Y aquí estoy yo, también. II


Es que tal vez lo que ocurre es que no me acostumbro a trabajar en Ibéricos Hernández, donde encontrará el jamón de toda la vida (si fuese así, no había quién le hincase el diente, como al del anuncio) o que no me acostumbro a que la vida sea tan puñetera y tan distinta a lo que debía de ser, o que no me acostumbro a ser padre de familia, ni a estar casado con Juana, la hija del jefe, la hija del dueño, la hija del hijode. O, simplemente, que no me acostumbro a estar sin ella, contradicción insalvable ésta, puesto que apenas me dio tiempo a creer en el regalo de su presencia.  

Pero a lo que vamos, cuarto y mitad de sinceridad y medio de orden, que no se puede hacer lonchas del tiempo sin ton ni son, finas y gruesas, como a uno le dé la gana. Lo que hay que entender es cómo he llegado aquí. Nada más.

Juan y Juana (¿formarán un grupo de pop cuando el crío cumpla 5 años?) están junto a la piscina; la madre hojea una revista con desgana en la tumbona, el hijo se dedica a dormir en el cochecito. Yo, me he escabullido (subo un momento a la habitación, Juani) y estoy con el ordenador que me traje porque supuestamente había wifi en todos los rincones y no, va a ser que no. (Si quiere conectarse, puede utilizar los ordenadores de la recepción, caballero. Dos euros la media hora). Pues no me da la gana de que todo el mundo observe lo que hago o dejo de hacer. Y encima, que Juani no deje de incordiarme, basta ya, Jorge. Que te vas a pasar de la media hora y te va a tocar pagar los 4 euros. Qué rata puede llegar a ser una astilla bien entrenada desde el palo. Así que me ha dado por escribir esto y a ratos perdidos desahogarme un poco, aunque sea conmigo mismo. Porque ya no puedo más. Y eso que llevamos aquí 6 días. Dios, qué largos son 6 días de nada.

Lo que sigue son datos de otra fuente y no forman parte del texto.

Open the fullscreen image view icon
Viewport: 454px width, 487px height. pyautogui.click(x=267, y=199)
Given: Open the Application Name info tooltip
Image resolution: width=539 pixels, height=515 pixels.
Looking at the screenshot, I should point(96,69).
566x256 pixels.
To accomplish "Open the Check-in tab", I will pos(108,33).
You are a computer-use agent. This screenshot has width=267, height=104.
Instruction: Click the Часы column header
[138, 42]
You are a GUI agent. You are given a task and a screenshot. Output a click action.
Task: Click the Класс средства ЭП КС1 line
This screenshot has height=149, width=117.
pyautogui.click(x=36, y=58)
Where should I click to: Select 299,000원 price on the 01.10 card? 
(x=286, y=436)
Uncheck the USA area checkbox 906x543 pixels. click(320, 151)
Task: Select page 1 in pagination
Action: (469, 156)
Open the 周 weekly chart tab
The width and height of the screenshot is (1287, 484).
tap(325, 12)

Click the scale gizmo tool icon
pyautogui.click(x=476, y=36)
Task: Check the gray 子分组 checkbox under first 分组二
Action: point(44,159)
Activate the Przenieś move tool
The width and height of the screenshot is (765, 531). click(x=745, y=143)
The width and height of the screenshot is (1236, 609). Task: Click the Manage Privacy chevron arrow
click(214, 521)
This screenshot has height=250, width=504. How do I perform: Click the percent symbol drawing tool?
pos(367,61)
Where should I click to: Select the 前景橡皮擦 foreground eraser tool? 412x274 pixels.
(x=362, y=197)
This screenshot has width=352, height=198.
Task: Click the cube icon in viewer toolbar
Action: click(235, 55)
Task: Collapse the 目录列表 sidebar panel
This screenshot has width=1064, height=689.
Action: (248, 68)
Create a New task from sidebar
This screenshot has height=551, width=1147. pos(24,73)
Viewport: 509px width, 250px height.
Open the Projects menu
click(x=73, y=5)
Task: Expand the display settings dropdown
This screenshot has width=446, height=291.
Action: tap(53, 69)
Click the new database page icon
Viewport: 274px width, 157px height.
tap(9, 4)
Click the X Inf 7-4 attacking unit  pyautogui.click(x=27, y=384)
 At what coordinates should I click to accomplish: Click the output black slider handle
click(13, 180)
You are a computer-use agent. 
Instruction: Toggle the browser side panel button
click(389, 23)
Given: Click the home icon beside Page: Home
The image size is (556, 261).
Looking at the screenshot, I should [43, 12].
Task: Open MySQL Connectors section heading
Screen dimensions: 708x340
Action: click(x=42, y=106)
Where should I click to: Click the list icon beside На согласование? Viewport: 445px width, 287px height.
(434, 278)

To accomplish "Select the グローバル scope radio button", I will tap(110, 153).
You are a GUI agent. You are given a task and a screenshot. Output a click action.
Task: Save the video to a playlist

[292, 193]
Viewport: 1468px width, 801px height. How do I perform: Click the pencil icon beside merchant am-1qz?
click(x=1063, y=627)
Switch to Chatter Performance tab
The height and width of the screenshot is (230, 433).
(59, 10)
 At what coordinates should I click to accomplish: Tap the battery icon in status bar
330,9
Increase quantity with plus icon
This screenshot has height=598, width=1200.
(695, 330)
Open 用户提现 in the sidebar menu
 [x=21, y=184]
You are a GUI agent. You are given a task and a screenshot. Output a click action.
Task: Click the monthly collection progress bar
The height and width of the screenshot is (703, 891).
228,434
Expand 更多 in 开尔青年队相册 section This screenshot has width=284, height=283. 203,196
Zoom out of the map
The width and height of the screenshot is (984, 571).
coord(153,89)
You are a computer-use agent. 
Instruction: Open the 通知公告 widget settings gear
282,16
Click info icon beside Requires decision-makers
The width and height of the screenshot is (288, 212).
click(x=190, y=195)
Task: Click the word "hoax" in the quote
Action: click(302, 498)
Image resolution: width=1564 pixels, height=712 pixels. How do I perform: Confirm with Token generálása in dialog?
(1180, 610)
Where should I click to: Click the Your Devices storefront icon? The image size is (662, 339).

Como mi media naranja, la astilla, fue la que se encargó de hacer los preparativos del viaje (una islita cercana. Nada, nada. Un hotelito de 3 estrellas, a un tiro de la playa, en un ambiente animado. Así, podremos ir a tomar un helado después de la cena y ver gente, no como hace dos años, que me metiste en el último hotelucho del paseo marítimo y daba miedo salir por la noche. Vamos, mi último verano sin Juan y me lo tuviste que amargar), yo no tenía ni idea de dónde es que venía, porque no quise enterarme, para qué. Luego, una vez aquí, comprobamos que sí, que había mucha animación y que por falta de gente no sería lo del miedo. 

La mañana que llegamos y arrastramos nuestro exiguo equipaje hasta recepción (dos maletas, tres bolsos de mano, una sombrerera ¡!, el cochecito de Juan y toda la parafernalia con la que han de moverse unos padres que tienen un hijo de crianza (biberones, pañales, ropas varias, toallitas, polvos de talco, colonia, bastoncitos, sonajeros, chupetes, baberos de todos los días de la semana con sus puntillas y sus canesús…) el hotel no me dio espina. Ni buena, ni mala, la verdad. Un mozalbete que exhibía un escueto bañador rojo y se tocaba con un elegante sombrero de jipijapa (o de plástico trenzado de los chinos, vista la proliferación de establecimientos asiáticos) acarreaba, (no sin esfuerzo torero todo sea dicho) supongo que hasta su habitación o a la de algún colega con o sin derecho a roce, una caja de Smirnoff mi cara adquirió el rictus de una antología poética. Pero, Juana, ¿qué clase de sitio es éste? No sé, el que me recomendaron en la agencia… me dijeron que esta zona no estaba muerta, que era bastante animada…

Por los pasillos jóvenes de ambos sexos y de todos los que uno se pueda imaginar, se paseaban semidesnudos luciendo torso, muslos, pechugas. Un paraíso para un voyeur. Un infierno para un padre de familia acompañado de una esposa de cuarenta, tirando a rellenita.